*ACTIVITIES:*
[A] In one to three sentences, explain why timing gimmicks are possible, according to the article on new revenue in budget talks.
[B] In the article on new revenue in budget talks, which two bodies serve as Congress' official legislative scorekeepers?
[C] Set down word for word the part of the article on new revenue in budget talks from "As House and" up to and including "it must not.".

*SELECTED EXTRACT:*
****

In budget talks, new revenue remains a sticking point

The issue of new revenues has already raised its head in negotiations over the budget. Here are some of the gimmicks lawmakers are using to try to raise new tax revenue without actually increasing taxes.

Evan Vucci/AP/File
A view of the US Capitol building on Tuesday, Oct. 15, 2013 in Washington.

As House and Senate budget negotiators sit down (eight months late), the inevitable issue of new revenues has already raised its head. Predictably, Democrats insist that any fiscal deal include new taxes. Equally predictably, Republicans demand that it must not.

But behind the scenes, Washington’s wink-and-nod crowd thinks it has a solution: Raise new tax revenue—at least on paper—without actually increasing taxes. In fact, some of the gimmicks on the table create even darker Halloween magic. They purport to raise revenues by cutting taxes. Here are just a few examples:

Timing Changes: Timing gimmicks are possible because the Congressional Budget Office and the Joint Committee on Taxation—Congress’ official legislative scorekeepers—normally track revenues only within a 5- or 10-year budget window. As a result, Congress writes laws that boost revenues within those periods, regardless of the long-term consequences.

****

*EXERCISE DATA:*
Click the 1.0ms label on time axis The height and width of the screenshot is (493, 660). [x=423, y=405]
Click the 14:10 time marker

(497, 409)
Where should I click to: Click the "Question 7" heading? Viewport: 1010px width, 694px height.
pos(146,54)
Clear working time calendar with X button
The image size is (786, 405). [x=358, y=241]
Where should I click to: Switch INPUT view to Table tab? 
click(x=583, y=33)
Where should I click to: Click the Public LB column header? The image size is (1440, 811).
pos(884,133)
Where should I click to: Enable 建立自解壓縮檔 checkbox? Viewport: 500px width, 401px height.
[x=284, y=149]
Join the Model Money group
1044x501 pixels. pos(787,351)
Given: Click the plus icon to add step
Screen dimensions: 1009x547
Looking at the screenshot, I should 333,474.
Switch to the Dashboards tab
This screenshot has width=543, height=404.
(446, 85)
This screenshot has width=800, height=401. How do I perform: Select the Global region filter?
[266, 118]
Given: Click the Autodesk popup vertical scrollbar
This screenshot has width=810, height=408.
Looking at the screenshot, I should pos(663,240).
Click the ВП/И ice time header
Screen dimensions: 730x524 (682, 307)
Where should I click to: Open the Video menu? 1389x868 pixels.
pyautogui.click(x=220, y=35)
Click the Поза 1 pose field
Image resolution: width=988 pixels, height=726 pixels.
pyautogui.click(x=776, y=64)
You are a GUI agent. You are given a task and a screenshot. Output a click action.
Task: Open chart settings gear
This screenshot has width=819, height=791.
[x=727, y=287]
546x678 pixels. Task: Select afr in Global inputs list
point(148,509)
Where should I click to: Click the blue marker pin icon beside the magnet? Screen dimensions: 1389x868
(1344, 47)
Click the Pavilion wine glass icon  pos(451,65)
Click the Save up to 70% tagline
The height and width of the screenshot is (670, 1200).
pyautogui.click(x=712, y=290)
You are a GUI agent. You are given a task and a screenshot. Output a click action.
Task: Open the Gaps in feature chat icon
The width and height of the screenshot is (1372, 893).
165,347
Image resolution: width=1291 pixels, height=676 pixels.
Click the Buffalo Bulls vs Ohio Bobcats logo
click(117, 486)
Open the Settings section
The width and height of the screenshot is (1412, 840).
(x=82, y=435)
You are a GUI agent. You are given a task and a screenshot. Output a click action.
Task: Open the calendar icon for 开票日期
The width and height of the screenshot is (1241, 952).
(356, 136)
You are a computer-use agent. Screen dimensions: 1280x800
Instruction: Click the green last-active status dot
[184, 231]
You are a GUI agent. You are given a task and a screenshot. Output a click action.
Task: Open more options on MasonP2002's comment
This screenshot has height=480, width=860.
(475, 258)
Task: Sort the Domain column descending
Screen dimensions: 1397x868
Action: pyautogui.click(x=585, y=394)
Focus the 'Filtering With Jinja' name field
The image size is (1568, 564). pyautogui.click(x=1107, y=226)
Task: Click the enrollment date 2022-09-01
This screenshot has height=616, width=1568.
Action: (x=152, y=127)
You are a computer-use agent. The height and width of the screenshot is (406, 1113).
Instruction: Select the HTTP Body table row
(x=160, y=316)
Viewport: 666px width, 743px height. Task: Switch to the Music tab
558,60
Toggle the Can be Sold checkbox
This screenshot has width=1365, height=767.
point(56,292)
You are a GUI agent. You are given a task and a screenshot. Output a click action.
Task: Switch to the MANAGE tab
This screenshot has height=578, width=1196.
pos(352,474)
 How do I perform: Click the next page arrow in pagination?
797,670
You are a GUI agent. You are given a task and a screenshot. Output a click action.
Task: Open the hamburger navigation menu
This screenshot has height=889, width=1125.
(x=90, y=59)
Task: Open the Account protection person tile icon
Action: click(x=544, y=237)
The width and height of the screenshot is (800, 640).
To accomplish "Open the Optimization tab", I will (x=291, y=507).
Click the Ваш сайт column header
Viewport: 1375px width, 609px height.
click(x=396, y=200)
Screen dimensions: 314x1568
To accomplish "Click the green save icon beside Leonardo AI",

****

*SOLUTIONS IN ORDER:*
[A] Timing gimmicks are possible because the Congressional Budget Office and the Joint Committee on Taxation, Congress' official scorekeepers, normally track revenues only within a 5- or 10-year budget window. As a result, Congress writes laws that boost revenues within those periods, regardless of the long-term consequences.

[B] The Congressional Budget Office and the Joint Committee on Taxation.

[C]
As House and Senate budget negotiators sit down (eight months late), the inevitable issue of new revenues has already raised its head. Predictably, Democrats insist that any fiscal deal include new taxes. Equally predictably, Republicans demand that it must not.